Siwo Geoffrey H, Tan Asako, Button-Simons Katrina A, Samarakoon Upeka, Checkley Lisa A, Pinapati Richard S, Ferdig Michael T
Department of Biological Sciences, Eck Institute for Global Health, University of Notre Dame, Notre Dame, IN, USA.
Geisel School of Medicine, Dartmouth College, Hanover, NH, USA.
BMC Genomics. 2015 Feb 22;16(1):115. doi: 10.1186/s12864-015-1261-6.

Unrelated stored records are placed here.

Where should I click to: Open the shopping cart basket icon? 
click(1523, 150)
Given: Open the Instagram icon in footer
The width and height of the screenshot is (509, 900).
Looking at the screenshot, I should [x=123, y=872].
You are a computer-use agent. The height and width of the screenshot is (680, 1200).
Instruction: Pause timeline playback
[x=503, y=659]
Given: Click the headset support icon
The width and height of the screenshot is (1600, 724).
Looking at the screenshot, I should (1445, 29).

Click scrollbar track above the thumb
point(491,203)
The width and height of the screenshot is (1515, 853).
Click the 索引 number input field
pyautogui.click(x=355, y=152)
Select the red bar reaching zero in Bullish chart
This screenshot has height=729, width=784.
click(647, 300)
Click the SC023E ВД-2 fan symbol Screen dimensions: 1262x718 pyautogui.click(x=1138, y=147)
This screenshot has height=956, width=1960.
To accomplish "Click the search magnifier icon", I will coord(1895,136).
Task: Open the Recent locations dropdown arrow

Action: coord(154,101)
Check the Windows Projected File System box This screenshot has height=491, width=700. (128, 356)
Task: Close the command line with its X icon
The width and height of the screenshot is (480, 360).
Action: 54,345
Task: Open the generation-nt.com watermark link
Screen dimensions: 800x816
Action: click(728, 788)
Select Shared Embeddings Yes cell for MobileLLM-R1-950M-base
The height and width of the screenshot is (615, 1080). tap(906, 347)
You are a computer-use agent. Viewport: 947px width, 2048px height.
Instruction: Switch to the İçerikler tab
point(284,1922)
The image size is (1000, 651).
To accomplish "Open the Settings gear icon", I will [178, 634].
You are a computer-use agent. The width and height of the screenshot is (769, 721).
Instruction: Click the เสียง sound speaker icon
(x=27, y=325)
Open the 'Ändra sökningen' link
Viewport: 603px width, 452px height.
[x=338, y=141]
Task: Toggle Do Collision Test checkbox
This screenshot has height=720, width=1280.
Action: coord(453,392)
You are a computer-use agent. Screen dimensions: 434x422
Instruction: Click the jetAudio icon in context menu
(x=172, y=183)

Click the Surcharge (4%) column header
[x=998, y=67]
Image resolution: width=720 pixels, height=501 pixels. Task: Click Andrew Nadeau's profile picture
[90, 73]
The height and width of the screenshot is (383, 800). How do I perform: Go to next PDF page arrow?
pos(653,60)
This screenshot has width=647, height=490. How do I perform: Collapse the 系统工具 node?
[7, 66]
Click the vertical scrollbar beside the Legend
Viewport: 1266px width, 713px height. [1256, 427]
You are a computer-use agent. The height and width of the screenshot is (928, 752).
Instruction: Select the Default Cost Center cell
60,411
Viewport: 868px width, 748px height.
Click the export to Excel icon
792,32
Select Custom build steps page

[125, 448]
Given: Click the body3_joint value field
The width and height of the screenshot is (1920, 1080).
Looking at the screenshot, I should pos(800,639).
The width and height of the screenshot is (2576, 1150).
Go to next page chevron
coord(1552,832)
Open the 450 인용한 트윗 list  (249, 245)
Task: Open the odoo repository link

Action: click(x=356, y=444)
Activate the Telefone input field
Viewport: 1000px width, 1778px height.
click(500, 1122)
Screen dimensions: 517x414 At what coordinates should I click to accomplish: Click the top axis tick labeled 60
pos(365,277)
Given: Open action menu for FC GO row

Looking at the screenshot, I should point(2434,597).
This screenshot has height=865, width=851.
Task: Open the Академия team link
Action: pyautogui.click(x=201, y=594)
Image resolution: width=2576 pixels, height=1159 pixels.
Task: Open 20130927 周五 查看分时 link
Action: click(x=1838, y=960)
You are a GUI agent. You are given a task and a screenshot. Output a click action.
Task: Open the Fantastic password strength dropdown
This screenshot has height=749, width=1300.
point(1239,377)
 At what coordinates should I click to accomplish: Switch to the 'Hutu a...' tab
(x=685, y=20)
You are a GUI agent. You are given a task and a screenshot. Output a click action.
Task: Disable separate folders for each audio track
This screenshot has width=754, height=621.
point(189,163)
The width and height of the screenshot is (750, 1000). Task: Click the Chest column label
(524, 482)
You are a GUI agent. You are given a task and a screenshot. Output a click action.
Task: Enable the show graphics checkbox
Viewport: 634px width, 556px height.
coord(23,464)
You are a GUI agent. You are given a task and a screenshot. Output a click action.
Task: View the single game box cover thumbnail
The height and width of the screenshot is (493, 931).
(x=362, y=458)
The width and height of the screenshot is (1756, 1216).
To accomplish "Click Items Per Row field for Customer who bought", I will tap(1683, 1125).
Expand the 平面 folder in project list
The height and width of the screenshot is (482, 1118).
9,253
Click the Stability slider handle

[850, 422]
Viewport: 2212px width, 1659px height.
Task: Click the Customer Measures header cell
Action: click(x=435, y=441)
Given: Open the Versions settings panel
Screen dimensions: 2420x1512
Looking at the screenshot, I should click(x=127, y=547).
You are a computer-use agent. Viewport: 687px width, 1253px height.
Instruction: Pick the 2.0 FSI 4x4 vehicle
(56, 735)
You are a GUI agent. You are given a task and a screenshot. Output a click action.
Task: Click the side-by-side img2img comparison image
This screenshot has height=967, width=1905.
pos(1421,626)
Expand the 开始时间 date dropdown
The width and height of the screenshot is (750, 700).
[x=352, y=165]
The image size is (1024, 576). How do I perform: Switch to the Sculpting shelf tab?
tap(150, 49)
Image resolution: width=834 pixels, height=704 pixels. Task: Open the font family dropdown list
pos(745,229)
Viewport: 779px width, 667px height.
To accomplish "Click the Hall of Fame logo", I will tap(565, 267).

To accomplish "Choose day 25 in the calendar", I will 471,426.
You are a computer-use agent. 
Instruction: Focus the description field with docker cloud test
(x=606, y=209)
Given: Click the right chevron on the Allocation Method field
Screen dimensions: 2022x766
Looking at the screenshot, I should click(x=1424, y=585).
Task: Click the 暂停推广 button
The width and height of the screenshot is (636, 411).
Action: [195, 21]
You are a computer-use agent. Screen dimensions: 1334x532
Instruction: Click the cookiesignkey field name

The paradigm of resistance evolution to chemotherapeutic agents is that a key coding mutation in a specific gene drives resistance to a particular drug. In the case of resistance to the anti-malarial drug chloroquine (CQ), a specific mutation in the transporter pfcrt is associated with resistance. Here, we apply a series of analytical steps to gene expression data from our lab and leverage 3 independent datasets to identify pfcrt-interacting genes. Resulting networks provide insights into pfcrt's biological functions and regulation, as well as the divergent phenotypic effects of its allelic variants in different genetic backgrounds.
To identify pfcrt-interacting genes, we analyze pfcrt co-expression networks in 2 phenotypic states - CQ-resistant (CQR) and CQ-sensitive (CQS) recombinant progeny clones - using a computational approach that prioritizes gene interactions into functional and regulatory relationships. For both phenotypic states, pfcrt co-expressed gene sets are associated with hemoglobin metabolism, consistent with CQ's expected mode of action. To predict the drivers of co-expression divergence, we integrate topological relationships in the co-expression networks with available high confidence protein-protein interaction data. This analysis identifies 3 transcriptional regulators from the ApiAP2 family and histone acetylation as potential mediators of these divergences. We validate the predicted divergences in DNA mismatch repair and histone acetylation by measuring the effects of small molecule inhibitors in recombinant progeny clones combined with quantitative trait locus (QTL) mapping.
This work demonstrates the utility of differential co-expression viewed in a network framework to uncover functional and regulatory divergence in phenotypically distinct parasites. pfcrt-associated co-expression in the CQ resistant progeny highlights CQR-specific gene relationships and possible targeted intervention strategies. The approaches outlined here can be readily generalized to other parasite populations and drug resistances.
化疗药物耐药性演变的模式是特定基因中的关键编码突变导致对特定药物的耐药性。在抗疟药物氯喹(CQ)耐药的情况下,转运蛋白pfcrt中的特定突变与耐药性相关。在此,我们对来自我们实验室的基因表达数据应用了一系列分析步骤,并利用3个独立数据集来鉴定与pfcrt相互作用的基因。所得网络为pfcrt的生物学功能和调控以及其等位基因变体在不同遗传背景下的不同表型效应提供了见解。
为了鉴定与pfcrt相互作用的基因,我们使用一种将基因相互作用按功能和调控关系进行优先级排序的计算方法,分析了处于两种表型状态——氯喹耐药(CQR)和氯喹敏感(CQS)重组子代克隆——的pfcrt共表达网络。对于这两种表型状态,pfcrt共表达基因集都与血红蛋白代谢相关,这与CQ预期的作用模式一致。为了预测共表达差异产生的驱动因素,我们将共表达网络中的拓扑关系与现有的高可信度蛋白质-蛋白质相互作用数据相结合。该分析确定了来自ApiAP2家族的3个转录调节因子和组蛋白乙酰化是这些差异的潜在介导因素。我们通过测量小分子抑制剂在重组子代克隆中的作用并结合数量性状基因座(QTL)定位,验证了DNA错配修复和组蛋白乙酰化中预测的差异。
这项工作证明了在网络框架中观察到的差异共表达在揭示表型不同的寄生虫中功能和调控差异方面的效用。CQ耐药子代中与pfcrt相关的共表达突出了CQR特异性的基因关系和可能的靶向干预策略。这里概述的方法可以很容易地推广到其他寄生虫群体和耐药性情况。